Travail demandé:
Reproduisez sans rien changer le passage du texte sur la crise des fondements en musique, de « La dualité écrit » à « son comme fondement. ».

Texte de la page:
>>>>>

La dualité écrit / non-écrit n’est pas sans affinités avec le couple axiomatique / intuitionniste, une terminologie empruntée à l’histoire des mathématiques, et notamment durant l’époque ou ces dernières ont cherché à « fonder » leur discipline[1]. Dans ce texte, il sera question des recherches musicales, de Debussy à nos jours, qu’on pourrait également appréhender comme une « crise des fondements », crise durant laquelle on assiste à l’émergence du son comme fondement.
Dans son bel article sur l’écoute musicale, « L’obédience », le philosophe Jean-François Lyotard esquissait un parallèle entre la crise des fondements que traversèrent les mathématiques et la musique contemporaine[2]. En effet, rien n’empêche de penser l’affaissement de l’édifice tonal, la prolifération de nouveaux matériaux sonores, l’invention pléthorique de systèmes compositionnels et même le dépassement de la scène à l’italienne, l’ouverture aux installations sonores ou encore la critique écologique de la musique – un ensemble de mutations qui couvrent plus d’un siècle, de Debussy à nos jours – comme une crise des fondements musicaux. Cette crise remet en question l’organisation de la musique sur le modèle du langage, selon deux niveaux : l’unité minimale (la note de musique) et le niveau de la grammaire (la combinatoire de notes). On a appelé « atonalité » un premier état résultant de cette crise ; mais, comme le pensait Schœnberg, l’un des premiers acteurs de cette crise des fondements, le terme a peu de sens, sinon un sens négatif [3]. Finalement, c’est la base même de la musique qui s’est imposée comme fondement, à savoir le son lui-même. Pour citer à nouveau Lyotard, durant cette crise des fondements, « tout s’est passé comme si la tâche des compositeurs était de procéder à une anamnèse de ce qui était donné sous le nom de musique. […] Dans la peinture, après l’exploration des contraintes portant sur l’organisation chromatique des surfaces, il ne reste plus que la couleur […] De même en musique, l’analyse des régulations de la hauteur ne laisse enfin subsister comme son que le matériau, l’énigmatique présence du vibrer[4] .»

<<<<<

Lignes de données:
>>>>>

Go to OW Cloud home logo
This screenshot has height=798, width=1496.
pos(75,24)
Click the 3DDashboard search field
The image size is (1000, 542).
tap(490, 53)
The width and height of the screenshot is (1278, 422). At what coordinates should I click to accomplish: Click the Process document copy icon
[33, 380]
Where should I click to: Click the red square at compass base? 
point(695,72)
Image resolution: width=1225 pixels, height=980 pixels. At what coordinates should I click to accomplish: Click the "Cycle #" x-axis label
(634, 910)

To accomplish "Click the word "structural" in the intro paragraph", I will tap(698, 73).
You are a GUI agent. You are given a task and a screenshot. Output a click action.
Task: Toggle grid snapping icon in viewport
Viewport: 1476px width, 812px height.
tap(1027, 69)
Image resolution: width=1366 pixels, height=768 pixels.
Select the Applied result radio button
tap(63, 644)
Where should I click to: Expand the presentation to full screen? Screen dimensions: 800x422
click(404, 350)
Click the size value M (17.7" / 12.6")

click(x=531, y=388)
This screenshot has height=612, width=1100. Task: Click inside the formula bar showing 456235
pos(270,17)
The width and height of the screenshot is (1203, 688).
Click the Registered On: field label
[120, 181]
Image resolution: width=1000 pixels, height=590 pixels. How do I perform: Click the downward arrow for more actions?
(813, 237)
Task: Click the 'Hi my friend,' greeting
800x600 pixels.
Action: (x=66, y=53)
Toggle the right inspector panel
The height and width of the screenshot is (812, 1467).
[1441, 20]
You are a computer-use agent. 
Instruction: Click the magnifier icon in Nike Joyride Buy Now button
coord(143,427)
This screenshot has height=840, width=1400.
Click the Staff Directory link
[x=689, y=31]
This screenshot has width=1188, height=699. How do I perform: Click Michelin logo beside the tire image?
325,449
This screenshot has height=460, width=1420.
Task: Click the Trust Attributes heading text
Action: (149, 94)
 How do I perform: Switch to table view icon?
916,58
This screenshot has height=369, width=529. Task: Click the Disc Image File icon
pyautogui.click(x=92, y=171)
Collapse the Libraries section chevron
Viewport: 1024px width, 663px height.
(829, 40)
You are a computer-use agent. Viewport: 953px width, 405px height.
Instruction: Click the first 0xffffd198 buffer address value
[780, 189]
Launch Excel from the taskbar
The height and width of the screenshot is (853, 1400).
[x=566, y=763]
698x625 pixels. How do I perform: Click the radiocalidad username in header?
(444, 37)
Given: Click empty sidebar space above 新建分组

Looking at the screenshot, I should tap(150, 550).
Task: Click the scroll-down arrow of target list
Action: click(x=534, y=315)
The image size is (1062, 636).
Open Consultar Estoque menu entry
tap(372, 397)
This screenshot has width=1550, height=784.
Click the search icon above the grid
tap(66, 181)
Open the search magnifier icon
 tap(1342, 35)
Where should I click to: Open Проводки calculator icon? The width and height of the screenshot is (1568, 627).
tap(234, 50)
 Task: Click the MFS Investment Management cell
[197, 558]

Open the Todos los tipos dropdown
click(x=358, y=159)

<<<<<

Réponse au problème:
La dualité écrit / non-écrit n’est pas sans affinités avec le couple axiomatique / intuitionniste, une terminologie empruntée à l’histoire des mathématiques, et notamment durant l’époque ou ces dernières ont cherché à « fonder » leur discipline[1]. Dans ce texte, il sera question des recherches musicales, de Debussy à nos jours, qu’on pourrait également appréhender comme une « crise des fondements », crise durant laquelle on assiste à l’émergence du son comme fondement.